**Source records:**
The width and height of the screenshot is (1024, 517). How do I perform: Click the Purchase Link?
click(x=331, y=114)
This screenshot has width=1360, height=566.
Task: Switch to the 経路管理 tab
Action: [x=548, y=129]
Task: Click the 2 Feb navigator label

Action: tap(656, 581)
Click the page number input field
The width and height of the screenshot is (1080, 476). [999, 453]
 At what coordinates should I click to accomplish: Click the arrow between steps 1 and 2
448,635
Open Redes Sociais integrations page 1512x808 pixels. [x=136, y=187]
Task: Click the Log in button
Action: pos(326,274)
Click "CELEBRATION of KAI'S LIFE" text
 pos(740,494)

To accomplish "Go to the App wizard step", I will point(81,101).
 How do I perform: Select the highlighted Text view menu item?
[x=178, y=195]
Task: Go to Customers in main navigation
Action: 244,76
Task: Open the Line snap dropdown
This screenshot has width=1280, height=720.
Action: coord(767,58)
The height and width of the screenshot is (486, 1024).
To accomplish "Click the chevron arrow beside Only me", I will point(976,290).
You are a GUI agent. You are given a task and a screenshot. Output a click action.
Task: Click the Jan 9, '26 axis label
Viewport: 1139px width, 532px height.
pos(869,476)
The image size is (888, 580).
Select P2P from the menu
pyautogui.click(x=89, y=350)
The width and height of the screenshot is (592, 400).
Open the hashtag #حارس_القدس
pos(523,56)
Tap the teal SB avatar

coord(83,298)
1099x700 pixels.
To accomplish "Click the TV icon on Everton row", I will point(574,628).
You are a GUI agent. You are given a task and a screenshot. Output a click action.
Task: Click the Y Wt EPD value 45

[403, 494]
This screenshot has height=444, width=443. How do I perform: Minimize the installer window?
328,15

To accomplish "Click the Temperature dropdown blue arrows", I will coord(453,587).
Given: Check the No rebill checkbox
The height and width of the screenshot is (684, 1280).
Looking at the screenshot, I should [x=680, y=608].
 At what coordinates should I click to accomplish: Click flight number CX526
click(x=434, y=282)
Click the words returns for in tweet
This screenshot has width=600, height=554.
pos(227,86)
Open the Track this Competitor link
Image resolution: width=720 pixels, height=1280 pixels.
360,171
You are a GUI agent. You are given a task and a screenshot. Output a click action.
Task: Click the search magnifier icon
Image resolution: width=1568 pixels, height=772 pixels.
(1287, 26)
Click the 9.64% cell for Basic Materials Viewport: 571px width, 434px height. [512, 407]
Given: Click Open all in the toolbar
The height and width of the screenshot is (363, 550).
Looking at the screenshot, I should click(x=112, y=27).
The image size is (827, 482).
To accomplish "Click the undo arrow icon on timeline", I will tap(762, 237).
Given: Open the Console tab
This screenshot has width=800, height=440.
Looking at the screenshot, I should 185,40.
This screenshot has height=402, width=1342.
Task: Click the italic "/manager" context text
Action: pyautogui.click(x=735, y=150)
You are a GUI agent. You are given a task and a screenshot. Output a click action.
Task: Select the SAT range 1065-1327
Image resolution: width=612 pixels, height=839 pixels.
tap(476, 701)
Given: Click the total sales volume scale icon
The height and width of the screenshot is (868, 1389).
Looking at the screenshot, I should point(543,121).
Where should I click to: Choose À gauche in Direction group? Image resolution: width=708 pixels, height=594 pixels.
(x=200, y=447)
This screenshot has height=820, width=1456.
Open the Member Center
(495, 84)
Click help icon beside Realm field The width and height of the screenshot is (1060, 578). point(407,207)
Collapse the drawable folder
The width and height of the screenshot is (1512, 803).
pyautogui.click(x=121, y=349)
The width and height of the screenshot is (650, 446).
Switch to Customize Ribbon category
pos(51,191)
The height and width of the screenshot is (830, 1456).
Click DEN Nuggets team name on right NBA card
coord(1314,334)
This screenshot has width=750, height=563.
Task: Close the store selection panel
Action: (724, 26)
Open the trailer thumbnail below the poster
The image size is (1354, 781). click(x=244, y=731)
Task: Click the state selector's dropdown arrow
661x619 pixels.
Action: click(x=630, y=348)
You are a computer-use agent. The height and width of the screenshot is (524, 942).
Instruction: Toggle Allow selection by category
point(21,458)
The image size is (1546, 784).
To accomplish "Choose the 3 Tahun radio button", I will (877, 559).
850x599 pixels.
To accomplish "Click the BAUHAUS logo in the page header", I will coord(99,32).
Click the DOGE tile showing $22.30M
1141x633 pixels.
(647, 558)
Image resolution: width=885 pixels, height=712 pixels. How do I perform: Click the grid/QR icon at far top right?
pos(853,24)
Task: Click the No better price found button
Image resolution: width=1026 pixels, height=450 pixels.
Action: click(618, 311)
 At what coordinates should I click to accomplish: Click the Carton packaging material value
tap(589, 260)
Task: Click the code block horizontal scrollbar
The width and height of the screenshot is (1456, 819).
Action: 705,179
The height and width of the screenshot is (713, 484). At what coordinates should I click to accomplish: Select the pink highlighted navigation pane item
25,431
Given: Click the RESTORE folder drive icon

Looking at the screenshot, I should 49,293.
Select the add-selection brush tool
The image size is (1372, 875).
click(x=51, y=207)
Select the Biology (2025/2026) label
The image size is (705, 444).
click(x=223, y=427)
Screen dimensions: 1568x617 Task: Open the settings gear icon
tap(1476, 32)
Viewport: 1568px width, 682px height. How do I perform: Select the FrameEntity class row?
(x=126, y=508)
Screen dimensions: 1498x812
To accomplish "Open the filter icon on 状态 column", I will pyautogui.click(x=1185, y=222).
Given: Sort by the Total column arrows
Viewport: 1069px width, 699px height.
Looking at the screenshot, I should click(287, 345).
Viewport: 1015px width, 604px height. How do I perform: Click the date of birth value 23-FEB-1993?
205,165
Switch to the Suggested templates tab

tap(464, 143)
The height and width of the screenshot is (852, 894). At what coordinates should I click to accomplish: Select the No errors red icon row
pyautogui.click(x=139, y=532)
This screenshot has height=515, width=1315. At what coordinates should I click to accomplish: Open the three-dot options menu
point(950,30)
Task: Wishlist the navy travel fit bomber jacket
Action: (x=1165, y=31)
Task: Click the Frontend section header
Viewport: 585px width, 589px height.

**DIRECTIONS:** Count the lines of the material that contain the string "navigation", treating uppercase and lowercase letters as different. Reply with the number alone.

**SOLUTION TO THIS PROBLEM:** 2